The pharmacogenomic interaction with statins is also relevant for users who take simvastatin or other statins: T allele carriers at rs2727270 may upregulate desaturase expression more strongly in response to statin treatment, potentially improving long-chain PUFA synthesis capacity as a pleiotropic statin effect.

Nutrient Interactions

omega-3 fatty acids (ALA) impaired_conversion
arachidonic acid (AA) altered_metabolism
eicosapentaenoic acid (EPA) increased_need

Genotype Interpretations

What each possible genotype means for this variant:

CC “Full Desaturase Capacity” Normal

Standard FADS2 activity — typical long-chain PUFA conversion

You carry two copies of the C allele at rs2727270, the common genotype associated with higher basal expression of FADS1 and FADS2 desaturase enzymes. About 77% of people globally share this genotype (higher in African populations where C allele frequency exceeds 96%). Your cells produce the standard amount of these enzymes, supporting efficient conversion of dietary omega-6 linoleic acid through to arachidonic acid and of omega-3 alpha-linolenic acid toward EPA.

Even with standard desaturase capacity, the typical Western diet's high ratio of omega-6 to omega-3 still limits EPA and DHA status — but this is a dietary issue rather than a genetic conversion bottleneck.

CT “Intermediate Desaturase Activity” Intermediate Caution

One T allele — mildly reduced FADS2 activity and lower arachidonic acid production

You carry one copy of the T allele at rs2727270, which tags a regulatory haplotype that partially reduces FADS1 and FADS2 expression.
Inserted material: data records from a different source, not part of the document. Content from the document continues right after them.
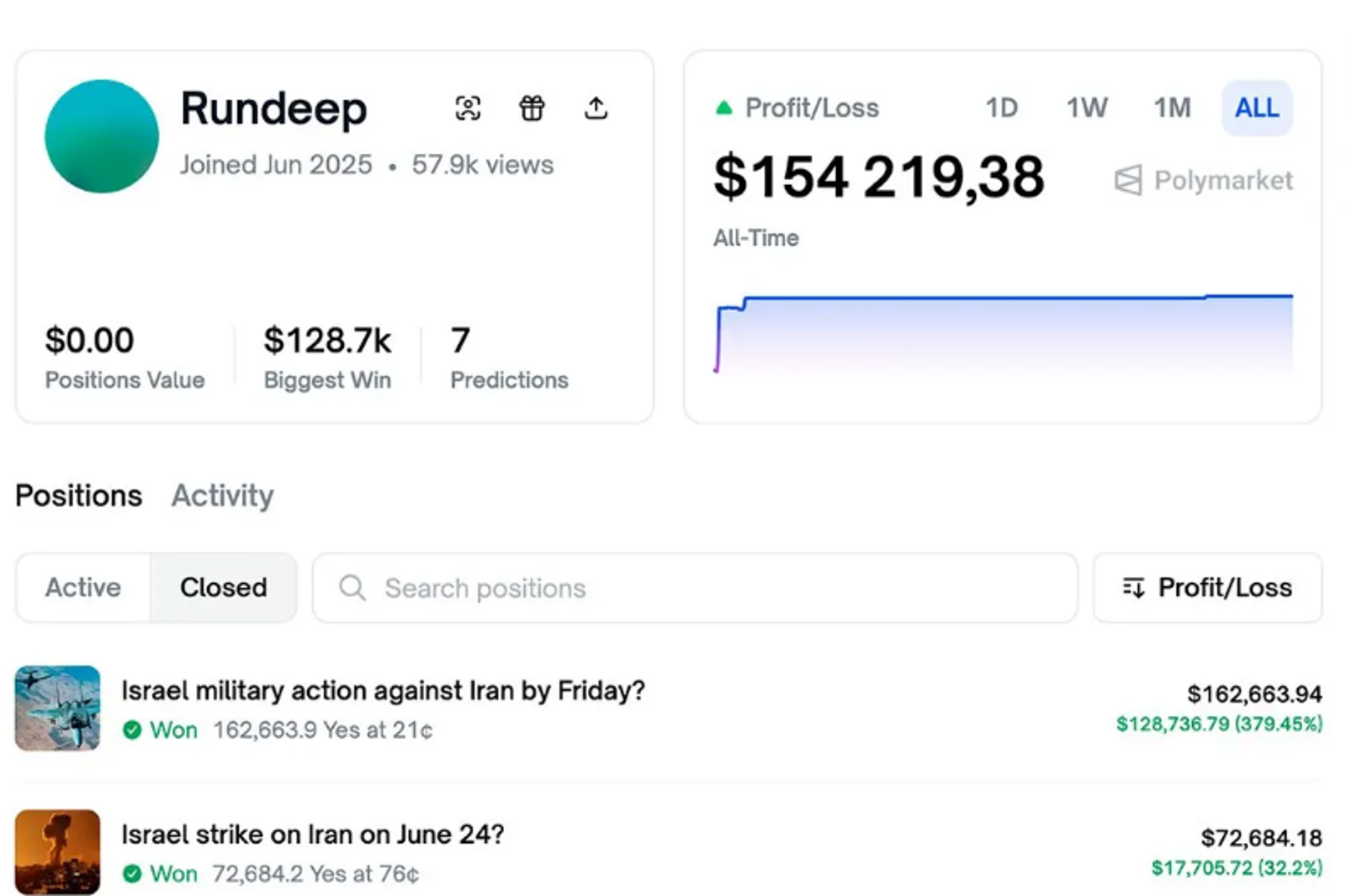Screen dimensions: 1346x896
Task: Open "Israel military action against Iran by Friday?"
Action: [x=383, y=691]
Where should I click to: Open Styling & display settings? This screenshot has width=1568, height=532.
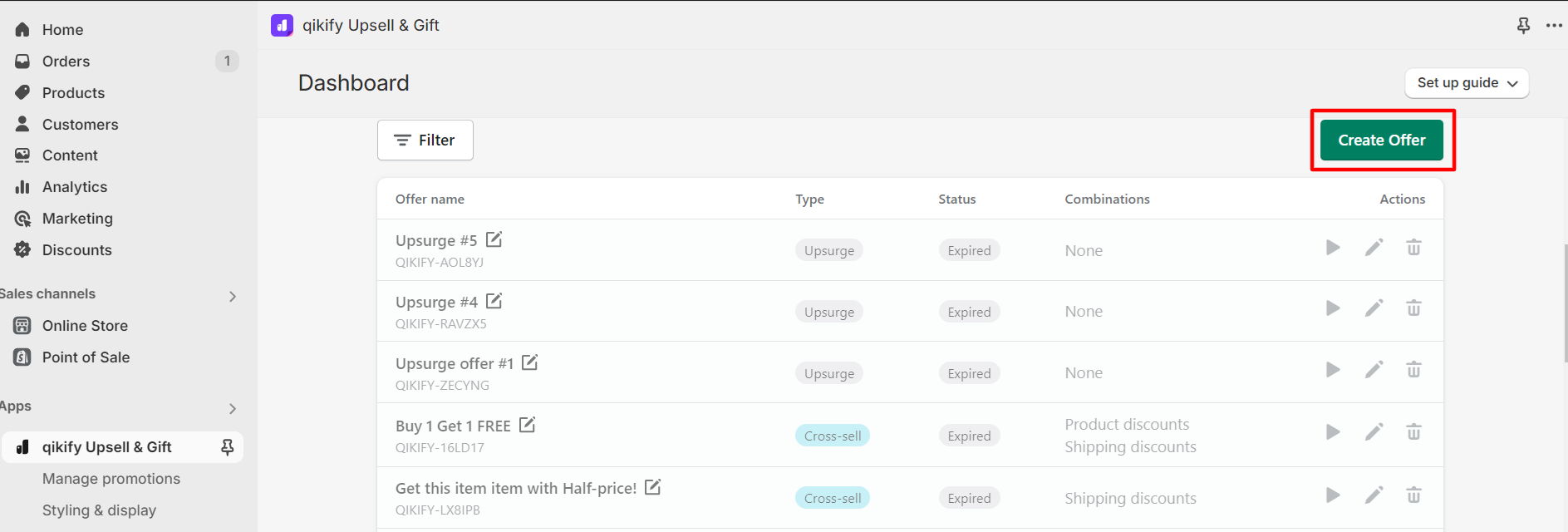[99, 510]
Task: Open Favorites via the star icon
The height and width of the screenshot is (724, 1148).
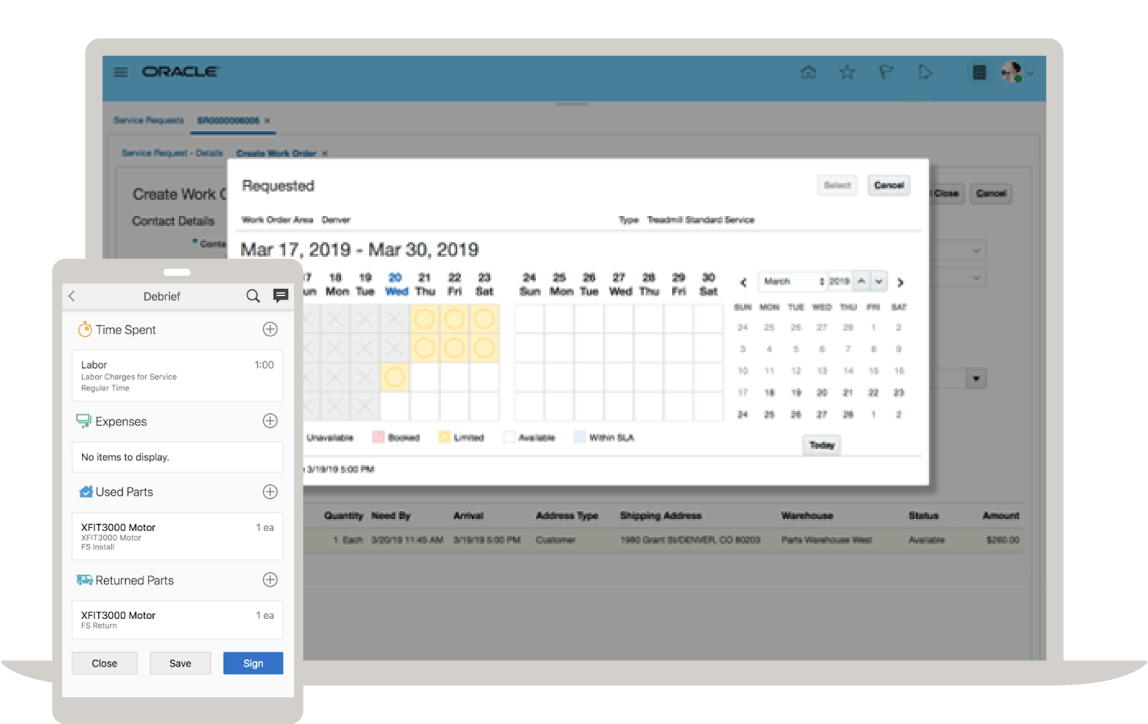Action: tap(847, 72)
About 22% of people globally are CT heterozygotes (CT is more common in East Asian populations where the T allele reaches 34%). Research in Korean men found that T allele carriers had lower serum phospholipid arachidonic acid and DGLA than CC homozygotes, reflecting modestly reduced delta-6 desaturase (D6D) activity in the omega-6 pathway.
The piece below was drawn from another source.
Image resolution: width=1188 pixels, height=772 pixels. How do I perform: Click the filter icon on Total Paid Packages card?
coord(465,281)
The same studies found that fasting insulin and HOMA-IR were lower in T allele carriers — suggesting the reduced AA production carries some metabolic benefit. Your capacity to synthesize EPA from plant-based ALA is also modestly reduced; preformed EPA from marine sources is a more reliable omega-3 source than flaxseed or walnuts for this genotype.

TT “Reduced Desaturase Capacity” Poor Converter Warning

Two T alleles — substantially reduced FADS1 and FADS2 expression with impaired long-chain PUFA synthesis

The TT genotype places you on the minor FADS2 intron 1 haplotype in both copies. The functional mechanism involves deletions at two insertion-deletion polymorphisms flanking a sterol response element in the FADS2 intron 1 regulatory region. These deletions reduce the transcriptional response of the FADS1 and FADS2 promoters to their normal activating signals, producing less desaturase enzyme under baseline dietary conditions.

The consequence for fatty acid metabolism is a slower rate of conversion at two steps: (1) D6D converts linoleic acid (LA, 18:2 omega-6) to gamma-linolenic acid (GLA) and ALA to stearidonic acid — both of these are slowed; (2) D5D converts DGLA to arachidonic acid and ETA to EPA — also slowed. The net result: higher LA and lower AA in the omega-6 pathway, and slower ALA-to-EPA conversion in the omega-3 pathway.

There is a pharmacogenomic twist: the same regulatory region that reduces basal expression appears more responsive to SREBP-activating signals. Simvastatin and LXR agonists (GW3965) induced 20–40% greater upregulation of both desaturases in minor haplotype homozygotes versus major haplotype carriers. If you take a statin, this variant may amplify the statin's pleiotropic effect on LC-PUFA synthesis — though this finding comes from a single mechanistic study and has not been confirmed in clinical outcomes.